The stranger’s eyes held her own, then with agonizing slowness travelled downwards. Her throat felt as if it was full of cement, and through the panicky darkness that gathered at the edges of her vision she thought she registered the slowly spreading smile on his lips. Then, as if from a great distance, through veils of horror and disbelief Bella saw him shake his head.

Her stomach tightened reflexively, as if she’d just been punched, and all the air was driven from her lungs in an instant. Her mouth opened in shock. Through the swirling haze of horror she was aware only of his eyes. Amusement and triumph shone in their dark depths.

‘One thousand and five pounds, then.’ The auctioneer’s gavel hovered. ‘All finished at one thousand and five…? Going once…’

With contemptuous grace the man levered himself up from the wall and stepped forward. His gaze was still locked on her, but suddenly all the amusement had gone from it.

‘Second time at one thousand and five…’

Bella’s heart raced and her lips felt numb and bloodless. She was suddenly horribly afraid that she might faint, and was just stumbling blindly to her feet when she saw the man give the auctioneer a curt nod.

‘Back with you, sir, at one thousand and ten?’ asked the auctioneer.

He nodded again, and turned away from her. Bella sucked in a wild gulp of air. The sharp rap of the auctioneer’s gavel shattered the bubble of unreality in her head, and broke the spell. Ducking her head, she pushed past the rows of curious onlookers and fled, too shattered by the emotions still rampaging through her to even feel relieved.

Eyes narrowed speculatively, Olivier Moreau watched her leave.

Interesting, he thought grimly. Very, very interesting. On several levels.

Notoriously cynical and quickly bored, he wasn’t a man whose interest was easily captured. But by offering approximately ten times too much for an anonymous painting that could be described, at best, as average, she’d got it.

And the hectic sparks in her wide, dark eyes interested him too. She’d wanted that painting very much—enough to almost lose all sense of rationality in the process. She’d been out of control there for a moment and it had scared her. He’d seen it, sensed it.

The thing that interested him most was why?

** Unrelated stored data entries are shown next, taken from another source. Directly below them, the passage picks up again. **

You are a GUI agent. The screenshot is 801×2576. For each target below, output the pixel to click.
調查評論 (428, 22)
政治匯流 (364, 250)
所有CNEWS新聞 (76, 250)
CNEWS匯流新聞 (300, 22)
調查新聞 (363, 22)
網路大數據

She’d been in such a hurry to leave that she’d left her jacket lying on the chair, and on his way out he leaned over and scooped it up. It was of soft black linen, and as he held it he caught a soft breath of jasmine in its folds which caught him unawares and rekindled the spark of desire that had been smouldering in the darkness inside him since the moment he’d first seen her.

At the porter’s desk he handed over his bidding number and a thick wedge of banknotes. Waiting for his receipt, he looked down at the linen jacket in his hand, noticing, with a faint, sardonic smile, the very exclusive designer label in the back. Very grown-up, he thought idly, picturing it lying against the creamy skin of her neck. Very expensive, but disappointingly conservative and predictable. He would have liked to see her in something more individual.

And what an enticing carnival of vivid images that thought introduced…

He crushed the fabric back into one hand, decisively squashing a wicked picture of dark, shining hair against crimson silk as he walked out into the humid London afternoon.

It had been a summer of seemingly endless rain, and once again the sky was low and sullen, but Olivier barely noticed as he stood at the top of the steps. He felt restless and unsettled, as if something momentous was about to happen; something he hadn’t quite planned for.

Maybe it was the painting, he mused grimly. Maybe this was it—the one he’d been looking for all these years.

Or maybe it was the girl.

* * *

Stopping dead in the middle of the pavement, Bella swore succinctly as she realised that she’d left her jacket behind in the auction room.

Knickers.

She was about to turn round when she hesitated. So what if the jacket was Valentino, and it belonged to her grandmother? So what if the heavens were about to open and she was only wearing a flimsy black dress? She should have been home ages ago—Miles always rang to check that she’d got back all right, and he’d worry if she wasn’t there when he called, so really she should hurry…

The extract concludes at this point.